To me, the main insight in the paper is that the norm of the initial weights matter, and not just weight decay/other forms of regularization! IE, while people have plotted weight norm as a function of training time for grokking/nongrokking networks, people have not, afaik, plotted initial weight norm vs grokking. I had originally thought that overfitting would just happen, since memorization was "easier" in some sense for SGD to find in general. So it's a big update for me that the initial weight norm matters so much.
I don't think grokking per se is particularly important, except insofar as neat puzzles about neural networks are helpful for understanding neural networks. As both this paper and Neel/Lieberum's grokking post argue, grokking happens when there's limited data that's trained for a long time, which causes SGD to initially favor memorization, and some form of regularization, which causes the network to eventually get to a generalizing solution. (Assuming large enough initializations.) But in practice, large foundation models are not trained for tens of thousands of epochs on tiny datasets, but instead a single digit number of epochs on a large dataset (generally 1). Also, if the results from this paper (where you need progressively larger weight initializations to get grokking with larger models/larger datasets, then it seems unlikely that any large model is in the grokking regime).

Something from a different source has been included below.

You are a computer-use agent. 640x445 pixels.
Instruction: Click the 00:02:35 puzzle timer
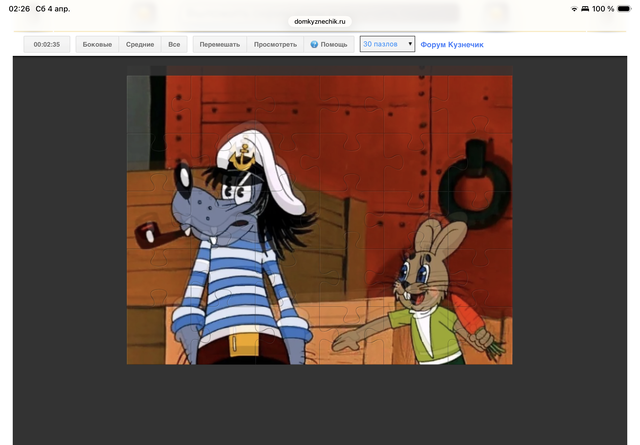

So I think there's something else going on behind the rapid capability gains we see in other networks as we scale the amount of training data/train steps/network parameters. And I don't expect that further constraining the weight norm will speed up generalization on current large models.
That being said, I do think the insight that the norms of the initial weight matter for generalization seems pretty interesting!
Nitpick: I'm really not a fan of people putting the number of steps on a log scale, since it makes grokking look far more sudden than it actually is, while making the norm's evolution look smoother than it is. Here's what the figures look like for 5 random seeds on the P=113 modular addition task, if we don't take log of the x axis: https://imgur.com/a/xNhHDmR
Another nitpick: I thought it was confusing that the authors used "grokking" to mean "delay in generalization" and "de-grokking" to mean "generalization". This seems the opposite of what "grok" actually means?
EDIT: Also, I'm not sure that I fully understand or buy the claim that "representation learning is key to grokking".
Excellent comment. Independently same main takeaway here. Thanks for the pictures!
Agree with nitpick, although I get why they restrict the term "grok" to mean "test loss minimum lagging far behind training loss minimum". That's the mystery and distinctive pattern from the original paper, and that's what they're aiming to explain.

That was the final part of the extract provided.